Ageless Age with Edge

Ageless Age with Edge
welcomes you twofold

Monday 25 February 2008

The Commonwealth beyond the World

Fifteenth of February, 2008, I dream. I am in an old mansion, a larger version of International Co-operative. The entire length and life of State Street is contained along the spiralling staircases of the House, all merchants imbedded in the walls. My own bedroom was (true to life) far up top under the roof. Dim Gothic passages penetrate the walls of my room, like recesses in my mind. Winding through one such passage, hung with clothes, blankets and paintings of the future, I wind up onto the roof itself. I find our fix-it fellow, PB, shovelling debris off the roof. Taking a closer gander, I see that the roof is littered with the flayed flesh of canines. Dog carcasses lie hideless on a high flat range of roof. The flat space ends in sharp angles down to a triangular pit, pointed down. Taking up a shovel, I begin to scoop and arm-shoot the carrion down the slope, filling the defile with flesh. Meanwhile PB examines untouched bones and skulls with an almost too caring fascination.

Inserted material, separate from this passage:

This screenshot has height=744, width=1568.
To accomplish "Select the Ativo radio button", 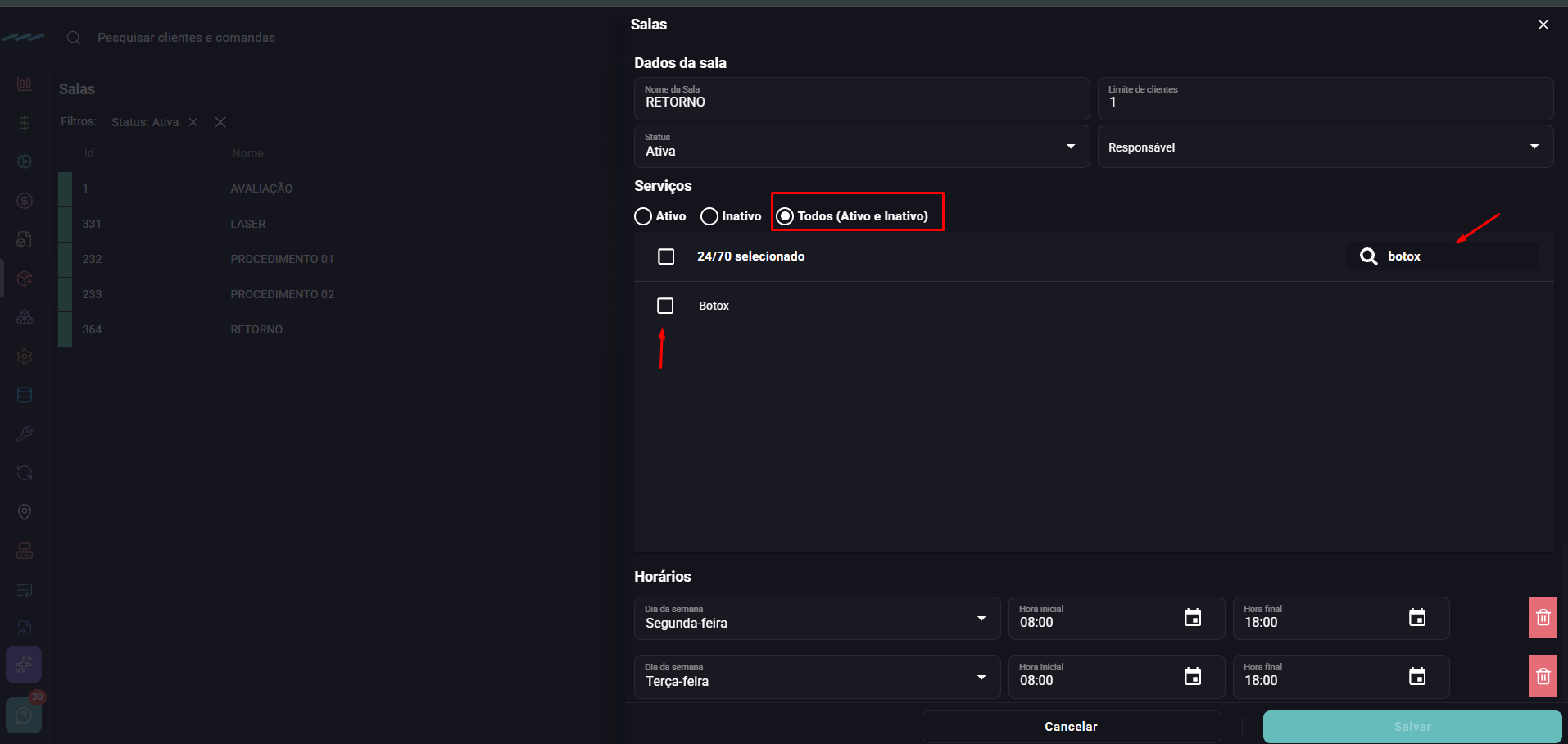I will 643,216.
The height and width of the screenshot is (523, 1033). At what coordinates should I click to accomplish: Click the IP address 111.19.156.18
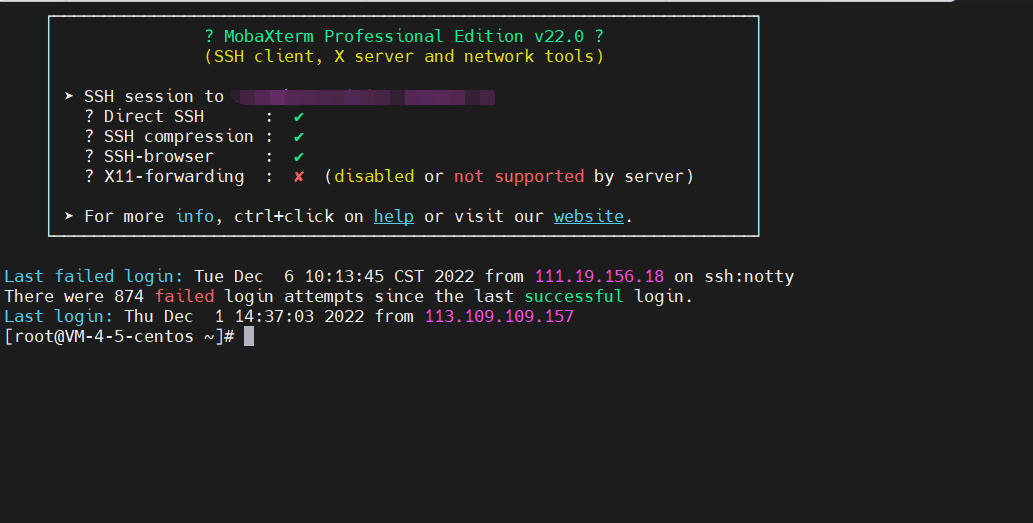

This dream joins in corroboration with a dream of 2002 in which a black meteor busts through the roof (my ceiling) and sits swart and serene on my bedroom floor in a fragment of broken bookshelves and pulverized plaster. Sunlight streams in. I walk around the stone, touching it. Its girth is greater than the ground of my room.

Then in the winter of 2006 comes a summary vision, the Key to Dreams themselves. The recurrence of a theme, a journey, a sighting, an ending. In every dream it is the same. I wander down circuitous paths in all places I have ever lived. I always reach the same barren hills, grassy under sun. I seem to walk toward Dawn. I always reach the Last Hill, forested on its top. I run in panting excitment into the hilltop woods. I run into the shade of shadow boughs. There I face a blazing forest eaves, the end of trees. A fire lines the foot of the forest's border to a world beyond the woods, a blazen meadow beyond the trees. In unutterable desire, I run to the wood's edge, and WAKE in my bed.

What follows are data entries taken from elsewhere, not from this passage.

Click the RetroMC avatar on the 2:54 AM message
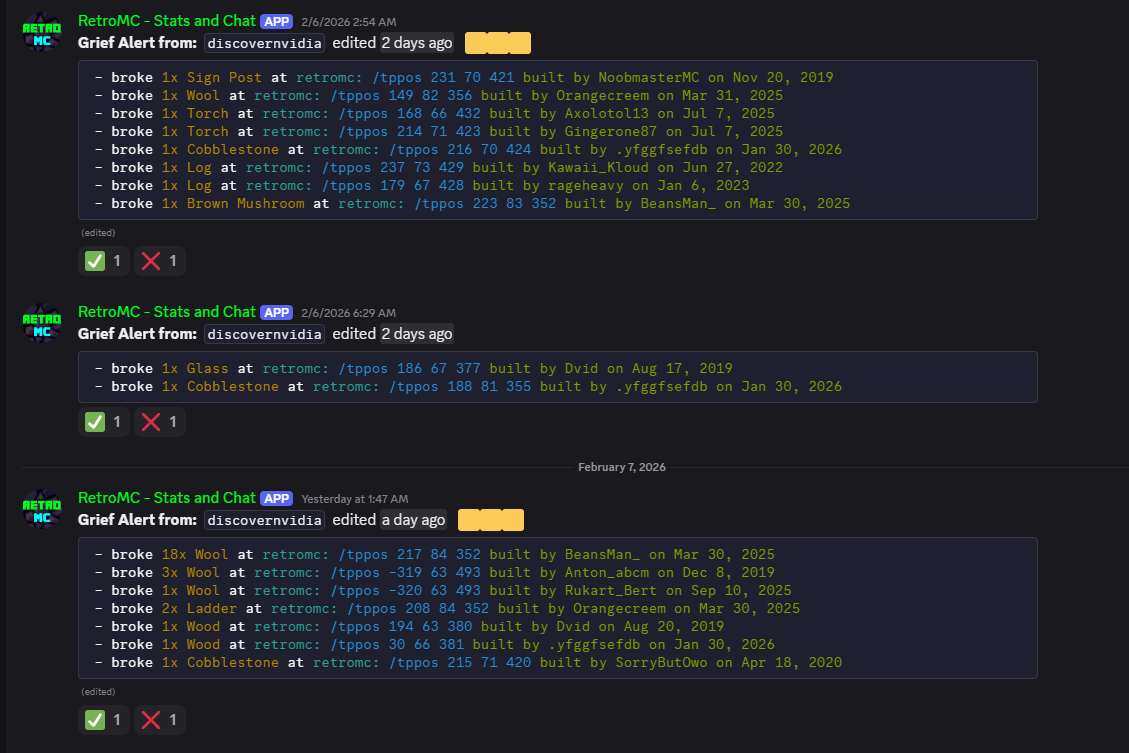Viewport: 1129px width, 753px height. point(42,31)

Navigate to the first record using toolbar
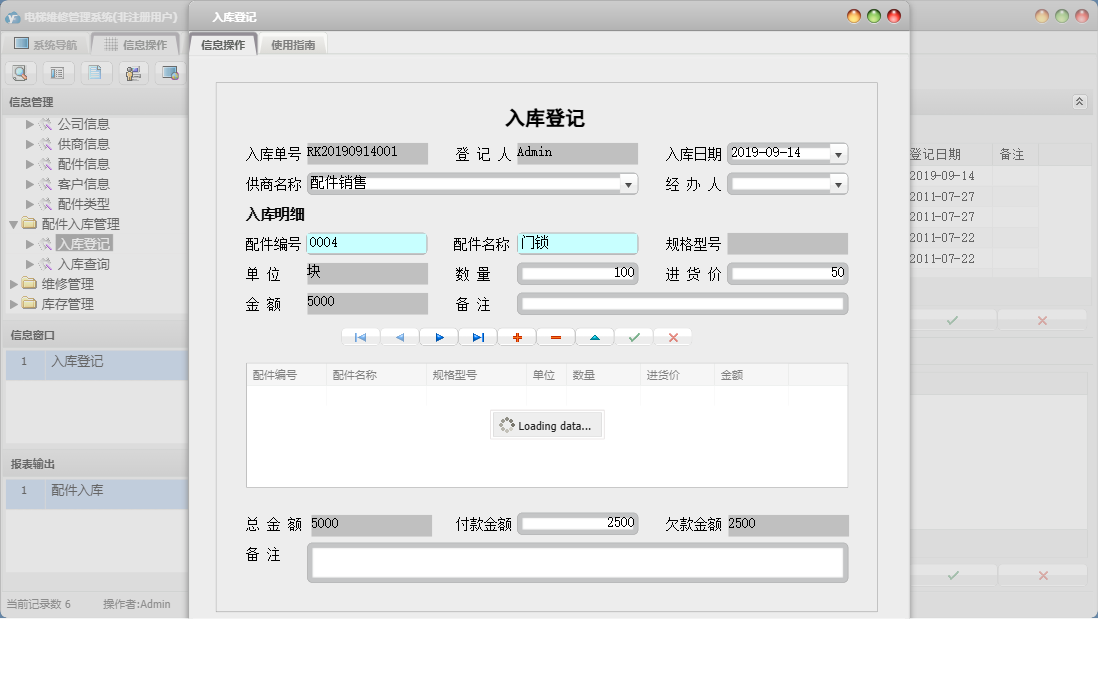pyautogui.click(x=360, y=337)
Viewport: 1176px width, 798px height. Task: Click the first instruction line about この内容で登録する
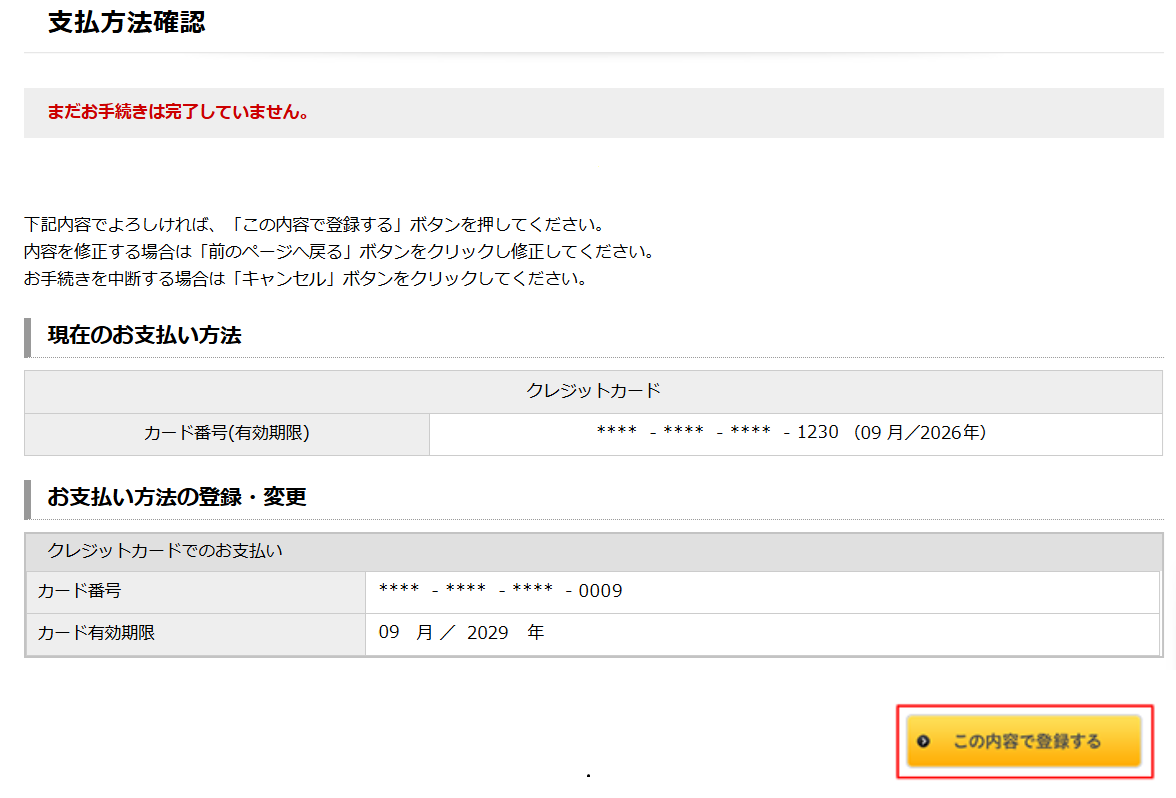(x=313, y=224)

The 2006 dream began with me and my father on a wandering search through Madison for a place I vowed to show him. "It's a place you've never seen before, and I know the way!" I knew the way for I'd walked it a hundred times, and I'd never been there in waking life. I took my own father to the woods beyond the world, and the fire-edge beyond the woods. I pictured the way as I walked, and WHILE I walked, I replayed every dream I'd ever had about the way there. How else would I remember the way? When dreaming, all past dreams, all waking life even, formed the backdrop of my memory. The memory of dreams was no figment of this one dream - it was of dreams I'd ACTUALLY DREAMED in years past. Magic is full of sense. Dad and I began our walk at International Co-op, grown over and woven by a gnarled tree embracing the braces of the House itself. Should the Tree die, the House would die. The home had rotted - only root and bough held it from falling. Stonecrash, crumblewall, dogflesh. Dreams intertwined with dreams, murmured the purest sooth.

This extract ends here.